Even some House Democrats agreed with their Republican colleagues on Monday that the White House was slowing aid to Ukraine by insisting on the IMF reform. But most Democrats favor the reform and would likely vote for the Senate bill if comes up for a vote in the House.

House Republicans mostly oppose the IMF overhaul, citing its potential to weaken U.S. influence in the institution. Others have taken issue with the Senate bill's use of military accounts to offset some of the cost of the IMF changes.

Rep. John Campbell (R-Calif.), chairman of the House Monetary Policy and Trade subcommittee, penned a March 14 blog post arguing that the administration's IMF request would only provide one month's worth of assistance to Ukraine and "does nothing to correct the serious structural challenges that will continue to face the Ukrainian economy."

The bill's authors, Sen. Bob Menendez (D-N.J.) and Sen. Bob Corker (R-Tenn.), refuted many of those claims, pointing out that the offsets draw funds from Defense Department accounts that were underperforming or no longer needed. Proponents of the legislation also noted that the U.S. continues to be the largest shareholder at the IMF and the only country with veto power over major decisions. That won't change with the 2010 reforms.
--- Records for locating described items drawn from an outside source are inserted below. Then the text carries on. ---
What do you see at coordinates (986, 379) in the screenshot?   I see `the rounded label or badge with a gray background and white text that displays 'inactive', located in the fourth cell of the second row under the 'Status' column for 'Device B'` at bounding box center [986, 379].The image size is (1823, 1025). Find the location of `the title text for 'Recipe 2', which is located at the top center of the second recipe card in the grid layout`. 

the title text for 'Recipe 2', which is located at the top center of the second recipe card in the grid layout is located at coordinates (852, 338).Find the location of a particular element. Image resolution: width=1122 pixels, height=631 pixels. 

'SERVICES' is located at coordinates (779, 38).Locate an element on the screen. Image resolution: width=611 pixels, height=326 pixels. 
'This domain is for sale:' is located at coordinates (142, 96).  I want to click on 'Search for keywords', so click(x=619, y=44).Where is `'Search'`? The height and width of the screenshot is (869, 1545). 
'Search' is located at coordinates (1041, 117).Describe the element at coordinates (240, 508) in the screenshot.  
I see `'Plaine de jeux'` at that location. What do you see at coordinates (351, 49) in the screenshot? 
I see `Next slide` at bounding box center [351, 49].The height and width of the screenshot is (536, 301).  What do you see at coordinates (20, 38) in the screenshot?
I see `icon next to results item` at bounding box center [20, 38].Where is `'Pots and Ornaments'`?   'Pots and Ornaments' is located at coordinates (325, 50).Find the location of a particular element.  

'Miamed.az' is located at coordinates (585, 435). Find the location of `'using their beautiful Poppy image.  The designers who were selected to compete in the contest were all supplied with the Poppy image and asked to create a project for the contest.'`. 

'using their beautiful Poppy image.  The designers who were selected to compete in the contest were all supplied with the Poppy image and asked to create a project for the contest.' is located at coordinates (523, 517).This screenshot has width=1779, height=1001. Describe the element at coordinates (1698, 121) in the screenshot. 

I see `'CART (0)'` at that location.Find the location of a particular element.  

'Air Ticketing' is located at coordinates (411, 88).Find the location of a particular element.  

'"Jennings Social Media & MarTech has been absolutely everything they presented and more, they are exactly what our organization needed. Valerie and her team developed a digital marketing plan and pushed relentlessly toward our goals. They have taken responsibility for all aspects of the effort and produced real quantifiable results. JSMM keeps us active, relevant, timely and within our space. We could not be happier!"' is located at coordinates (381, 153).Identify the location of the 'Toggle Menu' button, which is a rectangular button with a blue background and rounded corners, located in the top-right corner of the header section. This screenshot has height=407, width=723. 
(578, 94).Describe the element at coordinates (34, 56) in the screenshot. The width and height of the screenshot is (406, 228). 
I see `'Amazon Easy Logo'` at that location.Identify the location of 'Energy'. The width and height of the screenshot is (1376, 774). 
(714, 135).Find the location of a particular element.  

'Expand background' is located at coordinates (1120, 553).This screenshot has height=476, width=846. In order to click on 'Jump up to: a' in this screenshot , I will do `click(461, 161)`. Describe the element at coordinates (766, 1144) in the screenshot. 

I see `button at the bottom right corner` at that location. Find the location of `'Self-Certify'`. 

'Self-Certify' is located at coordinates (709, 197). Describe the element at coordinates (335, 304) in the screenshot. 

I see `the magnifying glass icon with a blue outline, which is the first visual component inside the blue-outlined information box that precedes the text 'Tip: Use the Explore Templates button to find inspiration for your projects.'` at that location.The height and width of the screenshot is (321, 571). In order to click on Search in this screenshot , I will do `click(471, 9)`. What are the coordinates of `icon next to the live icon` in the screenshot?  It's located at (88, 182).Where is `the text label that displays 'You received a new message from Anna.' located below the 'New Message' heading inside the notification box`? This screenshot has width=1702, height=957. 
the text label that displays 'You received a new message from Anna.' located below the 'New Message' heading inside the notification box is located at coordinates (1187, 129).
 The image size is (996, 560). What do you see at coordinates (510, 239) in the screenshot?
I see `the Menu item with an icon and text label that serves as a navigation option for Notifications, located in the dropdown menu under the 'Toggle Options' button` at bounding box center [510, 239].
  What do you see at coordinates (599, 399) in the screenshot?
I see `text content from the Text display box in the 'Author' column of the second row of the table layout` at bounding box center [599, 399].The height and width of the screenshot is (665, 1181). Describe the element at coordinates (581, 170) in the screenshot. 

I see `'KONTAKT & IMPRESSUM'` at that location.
If anything threatens to reduce U.S. influence at the IMF, backers of the Senate bill said, it's stalling on a global commitment from 2010. Corker said the crisis in Ukraine represents "the poster child for why you want the IMF functioning fully and for us to be able to continue as the only country in the world that has the veto right."

Secretary of State John Kerry recently told a Senate panel that the delay has put U.S. leadership at the IMF in doubt. "We’re inadvertently hurting ourselves by sending a message that we’re not prepared to lead," Kerry said.

And while another chorus of Republicans argues that reforming the IMF would in some way help Russia, Vladimir Putin apparently feels otherwise. According to a Reuters report earlier this month, Russian officials have privately been pushing the IMF to move forward with reforms without the U.S., stripping the U.S. of its veto authority. Though unlikely, frustration over U.S. inaction is reportedly shared by several member countries.

IMF chief Christine Lagarde seemed troubled by the matter on Sunday, telling a group of students in Beijing that it was up to the U.S. to give a voice to other emerging markets within the institution. "This is not something I can do much about," she said.

Lagarde pressed the issue further in a Wall Street Journal op-ed Monday, noting that recent years had shown the "need an international 'first responder' backed by significant resources."

"But to meet tomorrow's challenges, the IMF needs to adapt," Lagarde wrote. "A large majority of the member countries have approved reforms to strengthen the resources and governance of the IMF. These reforms await approval by the U.S. Congress. The IMF's continued ability to fight economic and financial crises rests on its approval."